Source information:
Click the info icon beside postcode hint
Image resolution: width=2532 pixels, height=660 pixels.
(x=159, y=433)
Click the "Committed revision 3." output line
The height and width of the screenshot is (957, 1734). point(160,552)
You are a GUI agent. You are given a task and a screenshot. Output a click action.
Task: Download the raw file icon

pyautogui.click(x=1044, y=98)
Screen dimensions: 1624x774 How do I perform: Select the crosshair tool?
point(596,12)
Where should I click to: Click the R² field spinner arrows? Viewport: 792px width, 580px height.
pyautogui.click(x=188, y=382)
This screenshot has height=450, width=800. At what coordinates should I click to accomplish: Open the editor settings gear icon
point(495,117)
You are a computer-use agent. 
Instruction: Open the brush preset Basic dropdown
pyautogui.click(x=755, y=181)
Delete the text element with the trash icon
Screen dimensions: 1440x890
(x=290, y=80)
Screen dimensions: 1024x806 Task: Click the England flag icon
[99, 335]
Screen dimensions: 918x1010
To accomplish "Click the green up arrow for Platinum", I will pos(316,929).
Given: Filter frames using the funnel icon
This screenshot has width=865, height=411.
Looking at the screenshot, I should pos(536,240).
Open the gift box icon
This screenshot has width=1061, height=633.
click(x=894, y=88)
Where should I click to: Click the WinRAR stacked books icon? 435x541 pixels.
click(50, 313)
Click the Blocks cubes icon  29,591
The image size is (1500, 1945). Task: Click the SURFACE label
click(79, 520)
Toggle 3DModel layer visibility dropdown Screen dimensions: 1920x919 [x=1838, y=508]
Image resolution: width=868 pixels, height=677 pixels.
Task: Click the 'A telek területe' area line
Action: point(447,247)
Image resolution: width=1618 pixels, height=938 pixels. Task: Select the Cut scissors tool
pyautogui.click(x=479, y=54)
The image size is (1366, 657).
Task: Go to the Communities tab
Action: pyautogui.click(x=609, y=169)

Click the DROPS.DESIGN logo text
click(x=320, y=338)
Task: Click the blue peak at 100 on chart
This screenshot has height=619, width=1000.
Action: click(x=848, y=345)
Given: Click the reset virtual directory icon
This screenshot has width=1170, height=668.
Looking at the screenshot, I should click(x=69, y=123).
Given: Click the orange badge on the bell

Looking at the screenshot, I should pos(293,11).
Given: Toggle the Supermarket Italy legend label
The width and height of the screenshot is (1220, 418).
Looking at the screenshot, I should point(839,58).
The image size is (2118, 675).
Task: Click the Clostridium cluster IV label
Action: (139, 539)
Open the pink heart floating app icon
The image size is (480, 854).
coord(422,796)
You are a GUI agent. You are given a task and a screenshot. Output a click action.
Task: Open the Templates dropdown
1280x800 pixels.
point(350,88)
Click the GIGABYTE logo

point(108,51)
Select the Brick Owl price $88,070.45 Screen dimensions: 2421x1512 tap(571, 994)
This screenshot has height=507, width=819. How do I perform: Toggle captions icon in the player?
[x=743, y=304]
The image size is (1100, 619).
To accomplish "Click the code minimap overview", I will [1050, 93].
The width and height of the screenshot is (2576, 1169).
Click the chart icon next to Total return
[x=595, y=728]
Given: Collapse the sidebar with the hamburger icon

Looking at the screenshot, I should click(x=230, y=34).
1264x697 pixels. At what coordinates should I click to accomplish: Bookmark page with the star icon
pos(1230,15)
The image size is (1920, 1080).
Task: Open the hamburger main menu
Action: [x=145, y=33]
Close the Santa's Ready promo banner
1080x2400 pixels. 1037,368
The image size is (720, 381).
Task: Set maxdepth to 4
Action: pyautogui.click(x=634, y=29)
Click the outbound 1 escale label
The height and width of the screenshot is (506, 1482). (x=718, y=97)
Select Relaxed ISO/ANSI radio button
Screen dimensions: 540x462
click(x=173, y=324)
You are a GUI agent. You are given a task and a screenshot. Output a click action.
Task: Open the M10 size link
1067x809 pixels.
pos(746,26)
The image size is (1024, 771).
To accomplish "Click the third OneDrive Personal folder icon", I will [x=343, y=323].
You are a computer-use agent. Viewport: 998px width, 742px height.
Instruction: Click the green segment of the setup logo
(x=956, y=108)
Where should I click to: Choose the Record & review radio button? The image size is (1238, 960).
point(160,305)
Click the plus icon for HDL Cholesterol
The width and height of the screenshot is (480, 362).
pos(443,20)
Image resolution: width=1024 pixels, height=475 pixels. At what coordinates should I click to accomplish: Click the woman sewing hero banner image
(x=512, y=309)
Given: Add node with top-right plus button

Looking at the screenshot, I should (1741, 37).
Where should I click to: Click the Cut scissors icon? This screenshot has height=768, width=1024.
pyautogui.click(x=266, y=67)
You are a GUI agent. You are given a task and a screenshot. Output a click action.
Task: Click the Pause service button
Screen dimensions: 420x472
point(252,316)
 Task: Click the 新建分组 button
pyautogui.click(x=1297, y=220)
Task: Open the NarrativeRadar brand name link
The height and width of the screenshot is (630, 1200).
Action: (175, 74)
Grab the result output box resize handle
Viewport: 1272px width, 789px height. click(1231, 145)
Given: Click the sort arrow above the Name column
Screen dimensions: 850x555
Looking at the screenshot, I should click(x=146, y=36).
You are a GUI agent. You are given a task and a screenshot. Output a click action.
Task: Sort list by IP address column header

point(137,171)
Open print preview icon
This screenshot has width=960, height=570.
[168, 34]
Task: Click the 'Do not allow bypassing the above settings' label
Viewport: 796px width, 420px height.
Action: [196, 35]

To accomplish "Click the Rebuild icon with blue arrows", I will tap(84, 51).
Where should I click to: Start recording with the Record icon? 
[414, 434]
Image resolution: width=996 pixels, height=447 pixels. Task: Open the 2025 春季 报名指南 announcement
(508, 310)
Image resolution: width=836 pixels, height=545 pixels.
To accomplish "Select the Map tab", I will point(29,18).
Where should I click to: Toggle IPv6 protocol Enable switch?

Brief: The range runs from the line above containing "Delete the text element with the trash icon" to the line containing "Open the gift box icon", inclusive. Restate those lines word for word and no others.

Written answer:
Delete the text element with the trash icon
Screen dimensions: 1440x890
(x=290, y=80)
Screen dimensions: 1024x806 Task: Click the England flag icon
[99, 335]
Screen dimensions: 918x1010
To accomplish "Click the green up arrow for Platinum", I will pos(316,929).
Given: Filter frames using the funnel icon
This screenshot has width=865, height=411.
Looking at the screenshot, I should pos(536,240).
Open the gift box icon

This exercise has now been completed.